Tables

Many application areas require data to be presented where the nodes of a diagram are organized in a tabular way. This means each node is associated with a specific row and column in the grid-like structure of a table. Swimlane layouts are a common example of this type of presentation.

The following figure shows examples of tabular presentations of diagrams:

The yFiles for HTML diagramming library provides comprehensive support for tabular data presentation, which builds on the general concept of grouped graphs. The functionality covers both the appearance ("look") and the interactive behavior ("feel"). This means table structures with rows and columns can be rendered and interactively edited. Rows and columns can be:

• added,
• removed,
• resized, and also
• reordered.

Furthermore, the hierarchical layout style, more precisely class HierarchicalLayout, provides advanced support for automatic tabular layout.

Concepts

Presenting a diagram in a tabular way requires an additional element: a table structure to encompass the diagram’s nodes. This table structure is backed by a group node, and the diagram’s content nodes must be set up as child nodes of this group node.

Using a group node to hold the content nodes provides all the advantages of the grouping concept as described in Grouping Nodes. For example, when the group node is moved, the child nodes move accordingly, maintaining the visual relationship that they are contained within the table group node.

The table structure, which typically displays rows and columns within which the content nodes reside, is defined by the table model.

The group node that is “behind” the table structure uses a special node style implementation to control the rendering. Visualizing individual rows and columns can be achieved by using special style implementations.

User interaction with the table structure is supported by a specialized input mode, which provides support for resizing rows and columns, re-parenting them, or editing their labels.

It is crucial to understand that the content nodes of a diagram and the table structure are only loosely coupled. The association of a content node to a row and a column is based on geometry: the node’s center coordinates determine the row and column it belongs to.

This means that moving a content node does not change the representation of the table.

Table Model

The table model defines the structure for rendering a table. It specifies the rows and columns of a table, their sizes, and their nesting structure. Rows and columns can have child rows or columns to create nested table structures.

Table structure with nested rows and columns shows a table structure with nested rows and columns. The table has two top-level rows, one of which has two child rows. Similarly, there are two top-level columns, one of which has two child columns.

Note that there are no content nodes in this example.

The table model is defined by the types listed in Table model types.

The ITable implementation provides the root elements of the row and column hierarchies of a table model. These root elements allow you to add top-level rows and columns. You can then add child rows and columns to these top-level elements to create a nested structure.

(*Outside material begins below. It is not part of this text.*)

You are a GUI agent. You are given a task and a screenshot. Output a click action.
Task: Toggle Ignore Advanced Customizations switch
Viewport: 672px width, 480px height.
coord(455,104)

The area of a row or column is determined by its height or width, and its position in the order of rows or columns. A row spans all columns of the table structure, and its width is the sum of the widths of all columns. Similarly, a column spans all rows, and its height is the sum of the heights of all rows.

While the width of a row and the height of a column are determined implicitly, you can set the height of a row and the width of a column. However, the size is limited by the row’s or column’s minimum size. A row or column cannot be smaller than its minimum size.

setSize(stripe: IStripe, size: number): void

Sets the preferred size for a given IStripe, the height of a row or the width of a column.

Also, if the row or column contains any nested child rows or columns, setting the size has no effect, since the size is constrained to the sum of the sizes of the nested rows or columns.

For the same reason, the actual bounds, or layout, of a row or column cannot be set explicitly. Instead, they are determined by the table structure. The bounds are calculated through the row’s or column’s layout property whenever necessary.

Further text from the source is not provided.